-- Supplied entries follows --
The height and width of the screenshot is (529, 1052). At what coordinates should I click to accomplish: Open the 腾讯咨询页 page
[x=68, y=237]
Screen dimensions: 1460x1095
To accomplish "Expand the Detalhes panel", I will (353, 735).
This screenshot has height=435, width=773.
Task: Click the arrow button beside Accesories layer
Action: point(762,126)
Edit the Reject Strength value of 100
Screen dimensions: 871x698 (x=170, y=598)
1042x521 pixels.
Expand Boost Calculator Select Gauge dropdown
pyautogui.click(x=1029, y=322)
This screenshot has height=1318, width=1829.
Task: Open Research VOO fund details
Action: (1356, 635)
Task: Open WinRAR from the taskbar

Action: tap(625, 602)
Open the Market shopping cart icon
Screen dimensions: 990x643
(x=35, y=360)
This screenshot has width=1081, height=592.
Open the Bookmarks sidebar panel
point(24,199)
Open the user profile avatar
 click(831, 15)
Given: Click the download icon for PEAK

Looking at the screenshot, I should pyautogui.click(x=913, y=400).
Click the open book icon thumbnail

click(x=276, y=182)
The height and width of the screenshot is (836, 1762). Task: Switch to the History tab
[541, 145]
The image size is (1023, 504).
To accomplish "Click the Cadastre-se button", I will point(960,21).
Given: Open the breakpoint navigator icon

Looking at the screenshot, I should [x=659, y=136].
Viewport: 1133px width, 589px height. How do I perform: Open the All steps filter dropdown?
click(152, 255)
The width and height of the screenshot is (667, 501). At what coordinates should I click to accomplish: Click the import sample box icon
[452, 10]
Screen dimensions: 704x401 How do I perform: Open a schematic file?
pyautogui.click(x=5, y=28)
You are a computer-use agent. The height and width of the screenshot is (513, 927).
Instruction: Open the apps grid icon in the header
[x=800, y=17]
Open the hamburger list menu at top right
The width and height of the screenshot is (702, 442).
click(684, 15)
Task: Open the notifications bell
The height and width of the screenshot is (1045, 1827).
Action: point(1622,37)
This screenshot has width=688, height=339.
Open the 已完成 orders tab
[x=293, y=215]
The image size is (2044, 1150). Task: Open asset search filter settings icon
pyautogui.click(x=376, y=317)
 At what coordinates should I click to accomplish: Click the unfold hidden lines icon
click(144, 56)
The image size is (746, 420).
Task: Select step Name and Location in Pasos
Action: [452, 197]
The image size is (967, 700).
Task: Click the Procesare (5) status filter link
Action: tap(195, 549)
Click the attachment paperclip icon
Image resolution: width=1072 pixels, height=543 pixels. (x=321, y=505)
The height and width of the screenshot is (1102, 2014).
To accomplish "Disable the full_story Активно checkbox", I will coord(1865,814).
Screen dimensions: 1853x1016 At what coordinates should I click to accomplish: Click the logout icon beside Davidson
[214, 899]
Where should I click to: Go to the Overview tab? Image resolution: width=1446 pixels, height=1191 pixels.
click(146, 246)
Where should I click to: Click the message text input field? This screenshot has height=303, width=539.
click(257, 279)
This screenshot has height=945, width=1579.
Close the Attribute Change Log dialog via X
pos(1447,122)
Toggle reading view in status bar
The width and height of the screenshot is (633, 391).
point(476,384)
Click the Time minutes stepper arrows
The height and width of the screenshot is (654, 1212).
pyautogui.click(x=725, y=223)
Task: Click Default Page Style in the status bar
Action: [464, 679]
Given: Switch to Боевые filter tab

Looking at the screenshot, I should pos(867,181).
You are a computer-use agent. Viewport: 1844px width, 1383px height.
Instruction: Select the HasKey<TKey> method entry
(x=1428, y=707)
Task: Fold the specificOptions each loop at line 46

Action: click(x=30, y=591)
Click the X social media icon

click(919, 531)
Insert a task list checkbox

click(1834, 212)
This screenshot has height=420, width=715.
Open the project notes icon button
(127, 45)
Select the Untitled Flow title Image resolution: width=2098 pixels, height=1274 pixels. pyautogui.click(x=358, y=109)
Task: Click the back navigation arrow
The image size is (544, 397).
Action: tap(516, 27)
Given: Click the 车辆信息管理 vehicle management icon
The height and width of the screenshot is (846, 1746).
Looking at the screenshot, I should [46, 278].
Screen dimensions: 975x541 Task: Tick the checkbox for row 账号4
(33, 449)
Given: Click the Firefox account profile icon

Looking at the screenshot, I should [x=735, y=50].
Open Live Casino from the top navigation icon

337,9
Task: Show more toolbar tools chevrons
-- Supplied entries concluded --
▶ **Work task**
All lines above that contain "agent" are required in the answer.

▶ **Written response**
You are a computer-use agent. The height and width of the screenshot is (513, 927).
You are a computer-use agent. Viewport: 1844px width, 1383px height.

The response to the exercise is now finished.